-- PASSAGE follows --
Overview
Neuroscientist Matthew Walker reveals the extraordinary importance of sleep and the devastating consequences of its neglect. Drawing on decades of research, he shows that sleep affects every aspect of our physical and mental health, from cancer and Alzheimer's to creativity and emotional regulation.
Walker, a UC Berkeley sleep scientist, published Why We Sleep in 2017. The book argues that sleep deprivation is a public-health crisis on the scale of smoking, and presents research linking insufficient sleep to Alzheimer's, cancer, cardiovascular disease, and mental illness. The book has since been criticised by commentators including Alexey Guzey, who catalogued errors and overstatements.
Key Ideas
Sleep is non-negotiable
Sleeping less than seven hours a night demolishes your immune system and doubles your risk of cancer.
REM and deep sleep serve different purposes
Deep sleep cleanses the brain of toxins; REM sleep processes emotions and consolidates memories.
Sleep deprivation is catastrophic
Even moderate sleep loss impairs cognitive function as much as being legally drunk.
Prioritize sleep hygiene
Regular schedule, cool bedroom, no screens before bed, and no caffeine after noon are essential.
Who should read this
Anyone who thinks they can function well on five or six hours of sleep. Walker makes the case for eight with a combination of evidence, persuasion, and — at times — alarm. The dream chapters are the most interesting; the practical advice at the end is standard sleep hygiene.
Who might skip it
Skip if you've read the critiques and want the book to engage them — it doesn't, and Walker has not meaningfully responded to the most detailed ones. Skip also if you already sleep eight hours and find the book's tone alarming in a way that will make you sleep worse.
The verdict
A book whose underlying message is correct (most people need more sleep, most people get less than they think) but whose specifics should be read with caution. Alexey Guzey's online critique is worth reading alongside the book. The basic behavioural changes — consistent schedule, cool dark room, no caffeine after noon — are solid even if some of the scary statistics aren't.
"The shorter your sleep, the shorter your life. The leading causes of disease and death in developed nations all have recognized causal links to a lack of sleep."
— Matthew Walker, Why We Sleep
If you liked this
The Sleep Revolution by Arianna Huffington is gentler. For the academic overview, the Matthew Walker lectures on YouTube.
-- PASSAGE concluded --
-- DATASET RECORDS follows --
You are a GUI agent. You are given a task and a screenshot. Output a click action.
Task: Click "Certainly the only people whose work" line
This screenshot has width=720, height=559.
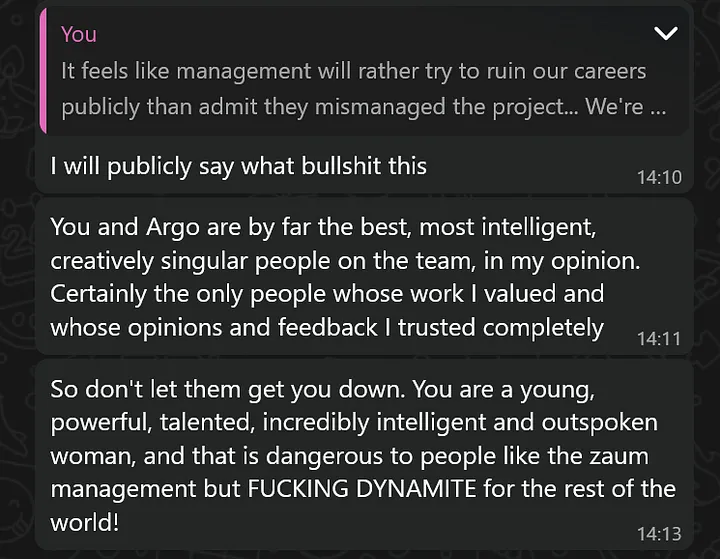click(326, 295)
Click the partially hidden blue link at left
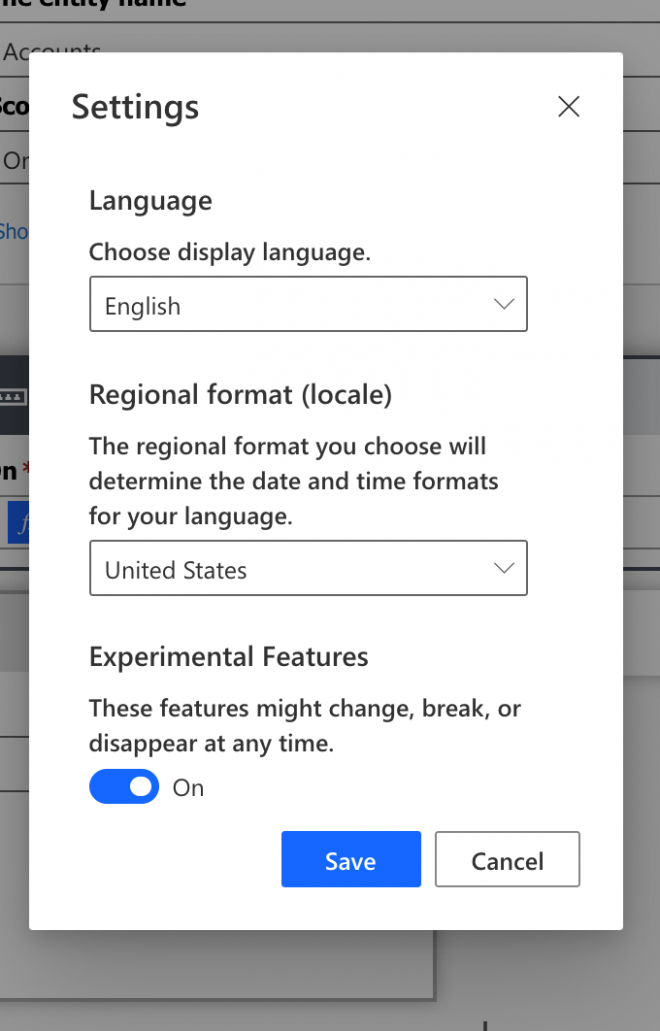The height and width of the screenshot is (1031, 660). [x=13, y=231]
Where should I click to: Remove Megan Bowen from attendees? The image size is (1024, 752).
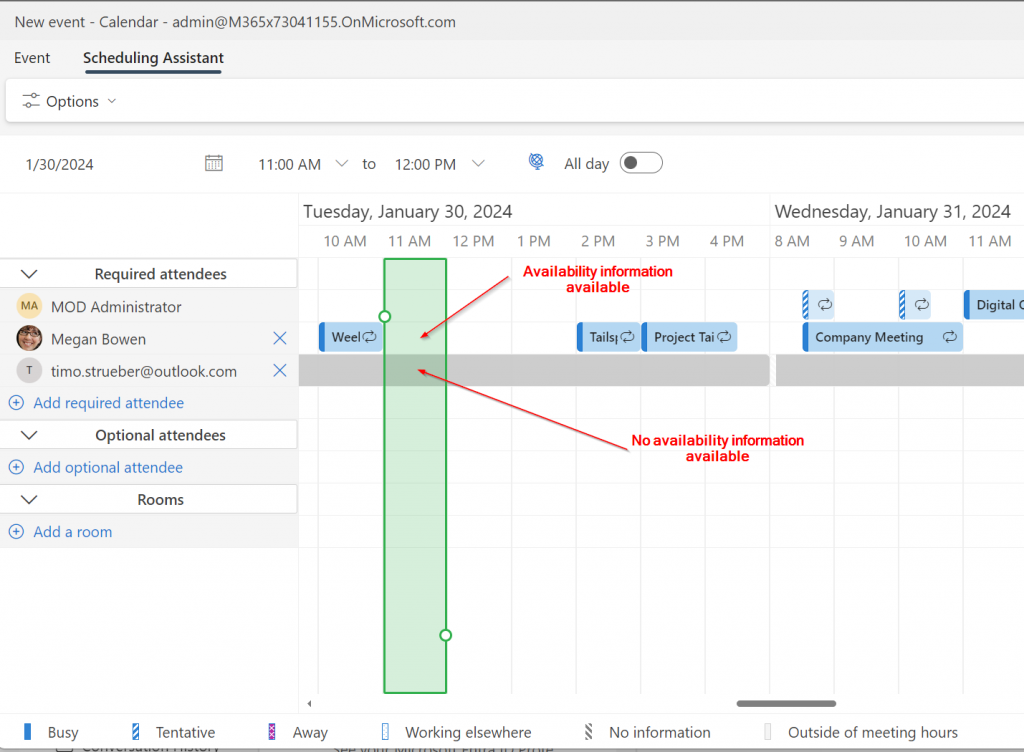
-- DATASET RECORDS concluded --
## [EXERCISE 1]
Transcribe the book summary from "Who should read" to "standard sleep hygiene.".
## [EXERCISE 2]
Answer these questions from the book summary.
(a) In what year was Why We Sleep published?
(b) According to the key ideas, what does deep sleep cleanse the brain of?
(c) Which book by Arianna Huffington is suggested as a gentler read?

## [WORKED SOLUTION 1]
Who should read this
Anyone who thinks they can function well on five or six hours of sleep. Walker makes the case for eight with a combination of evidence, persuasion, and — at times — alarm. The dream chapters are the most interesting; the practical advice at the end is standard sleep hygiene.

## [WORKED SOLUTION 2]
(a) 2017
(b) Toxins
(c) The Sleep Revolution